Digital Forensics Artifacts

Forensic artifacts are traces left behind by user activity, system processes, and malicious actions. SOC analysts interpret these artifacts to reconstruct events, establish timelines, and identify indicators of compromise. Per NIST SP 800-86, digital evidence must be collected systematically and analyzed with validated tools to be admissible and reliable.

Artifact Categories

File System

Created/modified files, timestamps (MACB times), deleted file remnants in unallocated space, file signatures, alternate data streams (ADS). The $MFT on NTFS tracks every file ever created, even after deletion.

Registry (Windows)

Run keys (persistence), services, user activity (MRU lists), USB history (USBSTOR), recently accessed files, typed URLs, network profiles. The Windows Registry is a forensic goldmine -- it records nearly everything.

Network

DNS cache, ARP cache, connection history (netstat output), browser artifacts (history, cookies, cache), firewall logs, proxy logs.
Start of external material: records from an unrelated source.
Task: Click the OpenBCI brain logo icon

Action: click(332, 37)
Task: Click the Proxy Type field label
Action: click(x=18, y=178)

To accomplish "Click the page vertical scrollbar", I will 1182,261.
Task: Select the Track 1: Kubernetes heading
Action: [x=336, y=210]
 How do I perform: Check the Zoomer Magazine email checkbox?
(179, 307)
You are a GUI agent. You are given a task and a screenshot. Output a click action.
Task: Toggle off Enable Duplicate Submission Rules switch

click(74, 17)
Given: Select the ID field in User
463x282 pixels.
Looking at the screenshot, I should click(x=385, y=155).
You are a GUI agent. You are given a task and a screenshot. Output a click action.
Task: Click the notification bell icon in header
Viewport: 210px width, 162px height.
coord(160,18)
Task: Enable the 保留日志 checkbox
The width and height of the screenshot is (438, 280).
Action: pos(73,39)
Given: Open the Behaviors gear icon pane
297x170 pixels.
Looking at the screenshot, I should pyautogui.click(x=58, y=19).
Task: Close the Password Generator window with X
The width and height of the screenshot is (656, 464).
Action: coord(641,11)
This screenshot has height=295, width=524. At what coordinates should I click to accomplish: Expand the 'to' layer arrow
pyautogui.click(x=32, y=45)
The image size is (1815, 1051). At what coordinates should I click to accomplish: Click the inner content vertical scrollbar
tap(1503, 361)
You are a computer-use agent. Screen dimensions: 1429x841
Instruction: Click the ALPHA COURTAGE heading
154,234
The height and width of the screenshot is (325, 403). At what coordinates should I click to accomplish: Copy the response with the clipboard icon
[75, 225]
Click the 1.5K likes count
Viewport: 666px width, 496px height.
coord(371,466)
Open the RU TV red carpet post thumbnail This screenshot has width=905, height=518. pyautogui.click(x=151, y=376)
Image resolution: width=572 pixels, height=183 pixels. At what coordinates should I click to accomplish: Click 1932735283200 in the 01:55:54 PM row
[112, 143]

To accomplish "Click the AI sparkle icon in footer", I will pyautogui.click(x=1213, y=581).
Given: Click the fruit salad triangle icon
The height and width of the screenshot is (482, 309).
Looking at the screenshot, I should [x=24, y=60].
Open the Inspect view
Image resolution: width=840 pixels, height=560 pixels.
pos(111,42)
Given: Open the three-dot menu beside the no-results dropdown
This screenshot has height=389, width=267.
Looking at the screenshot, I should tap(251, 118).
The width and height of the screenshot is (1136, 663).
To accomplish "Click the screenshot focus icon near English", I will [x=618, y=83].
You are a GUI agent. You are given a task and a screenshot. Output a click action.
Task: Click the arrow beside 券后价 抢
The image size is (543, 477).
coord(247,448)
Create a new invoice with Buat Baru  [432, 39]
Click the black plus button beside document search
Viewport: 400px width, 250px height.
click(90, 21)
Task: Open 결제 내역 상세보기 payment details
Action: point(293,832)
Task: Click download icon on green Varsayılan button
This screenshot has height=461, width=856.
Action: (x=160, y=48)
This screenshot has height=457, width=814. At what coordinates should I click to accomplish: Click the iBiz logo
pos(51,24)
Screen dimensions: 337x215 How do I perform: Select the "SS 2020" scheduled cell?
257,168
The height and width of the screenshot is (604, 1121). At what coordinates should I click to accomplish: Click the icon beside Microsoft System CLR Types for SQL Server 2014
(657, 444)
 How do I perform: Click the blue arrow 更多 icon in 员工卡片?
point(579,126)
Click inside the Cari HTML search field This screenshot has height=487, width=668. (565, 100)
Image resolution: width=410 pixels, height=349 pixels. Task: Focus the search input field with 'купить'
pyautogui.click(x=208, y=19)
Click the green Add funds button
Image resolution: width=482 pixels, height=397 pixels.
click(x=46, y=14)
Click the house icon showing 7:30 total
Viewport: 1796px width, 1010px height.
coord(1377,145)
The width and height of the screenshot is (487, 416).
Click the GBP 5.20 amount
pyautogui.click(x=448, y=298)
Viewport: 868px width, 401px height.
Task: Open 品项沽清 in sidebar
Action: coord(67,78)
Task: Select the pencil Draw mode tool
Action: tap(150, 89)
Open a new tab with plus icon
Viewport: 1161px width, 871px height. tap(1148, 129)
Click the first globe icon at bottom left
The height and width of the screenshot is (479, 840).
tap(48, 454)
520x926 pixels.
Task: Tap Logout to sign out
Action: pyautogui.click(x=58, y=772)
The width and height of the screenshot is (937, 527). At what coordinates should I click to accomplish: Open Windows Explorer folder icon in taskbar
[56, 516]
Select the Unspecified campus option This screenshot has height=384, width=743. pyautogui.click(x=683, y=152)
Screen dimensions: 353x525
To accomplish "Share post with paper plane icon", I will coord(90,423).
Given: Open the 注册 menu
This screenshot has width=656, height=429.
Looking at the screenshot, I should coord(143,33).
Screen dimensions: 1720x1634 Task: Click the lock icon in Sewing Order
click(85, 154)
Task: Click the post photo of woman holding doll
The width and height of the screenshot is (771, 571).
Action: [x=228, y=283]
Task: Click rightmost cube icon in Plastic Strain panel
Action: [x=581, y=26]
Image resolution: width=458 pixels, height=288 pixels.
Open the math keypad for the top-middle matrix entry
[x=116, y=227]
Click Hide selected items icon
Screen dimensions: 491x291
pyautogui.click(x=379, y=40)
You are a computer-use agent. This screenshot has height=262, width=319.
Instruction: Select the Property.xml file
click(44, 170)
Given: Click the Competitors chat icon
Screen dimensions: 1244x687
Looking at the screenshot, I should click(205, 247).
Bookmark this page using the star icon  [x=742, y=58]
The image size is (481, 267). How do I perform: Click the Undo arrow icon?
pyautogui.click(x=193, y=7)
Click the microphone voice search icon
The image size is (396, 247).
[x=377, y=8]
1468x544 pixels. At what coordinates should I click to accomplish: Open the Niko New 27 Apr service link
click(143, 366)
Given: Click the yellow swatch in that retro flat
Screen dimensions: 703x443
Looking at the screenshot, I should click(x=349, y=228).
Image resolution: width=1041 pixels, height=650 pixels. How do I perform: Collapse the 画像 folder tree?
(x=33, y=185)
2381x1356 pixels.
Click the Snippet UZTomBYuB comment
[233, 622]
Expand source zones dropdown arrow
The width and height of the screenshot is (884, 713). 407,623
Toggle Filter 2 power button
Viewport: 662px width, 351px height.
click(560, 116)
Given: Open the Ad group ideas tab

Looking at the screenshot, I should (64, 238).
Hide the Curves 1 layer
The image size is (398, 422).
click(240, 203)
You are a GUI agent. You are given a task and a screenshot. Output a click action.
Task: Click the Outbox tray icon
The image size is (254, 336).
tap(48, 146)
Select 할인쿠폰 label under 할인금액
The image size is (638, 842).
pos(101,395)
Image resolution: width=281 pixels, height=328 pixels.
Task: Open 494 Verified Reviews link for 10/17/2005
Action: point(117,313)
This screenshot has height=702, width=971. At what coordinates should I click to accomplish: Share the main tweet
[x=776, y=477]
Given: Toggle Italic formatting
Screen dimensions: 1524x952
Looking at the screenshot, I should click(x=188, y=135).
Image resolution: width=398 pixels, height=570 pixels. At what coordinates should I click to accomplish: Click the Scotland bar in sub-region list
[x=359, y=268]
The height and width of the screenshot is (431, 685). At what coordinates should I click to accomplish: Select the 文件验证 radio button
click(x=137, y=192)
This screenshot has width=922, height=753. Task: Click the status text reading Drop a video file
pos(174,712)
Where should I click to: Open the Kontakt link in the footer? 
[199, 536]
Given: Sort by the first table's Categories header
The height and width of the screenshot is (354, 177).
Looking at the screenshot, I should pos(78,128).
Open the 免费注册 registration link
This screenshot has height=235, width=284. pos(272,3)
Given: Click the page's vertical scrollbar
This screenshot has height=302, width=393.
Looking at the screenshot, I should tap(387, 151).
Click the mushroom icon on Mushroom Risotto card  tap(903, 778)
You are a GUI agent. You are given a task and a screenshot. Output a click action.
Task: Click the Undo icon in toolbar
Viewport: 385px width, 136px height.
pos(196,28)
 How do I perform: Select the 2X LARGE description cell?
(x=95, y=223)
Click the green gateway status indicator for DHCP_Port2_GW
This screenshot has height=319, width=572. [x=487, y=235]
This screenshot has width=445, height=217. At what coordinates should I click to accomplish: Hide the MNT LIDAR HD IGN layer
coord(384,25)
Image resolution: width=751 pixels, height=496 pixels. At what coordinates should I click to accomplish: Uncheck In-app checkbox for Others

Network artifacts are often volatile -- capture them early in IR.

Memory (Volatile)

Running processes, loaded DLLs, open network connections, decrypted data, injected code, clipboard contents. Memory analysis is critical for fileless malware that never touches disk. Captured with tools like WinPMem, DumpIt, or LiME.

Order of Volatility

Always collect the most volatile evidence first. The order (per RFC 3227): (1) CPU registers/cache, (2) RAM, (3) network connections, (4) running processes, (5) disk, (6) remote logging, (7) archival media. Memory disappears when the system is powered off. If you image the disk first, you lose all volatile data. Many modern attacks are memory-only -- if you skip RAM collection, you may find nothing on disk.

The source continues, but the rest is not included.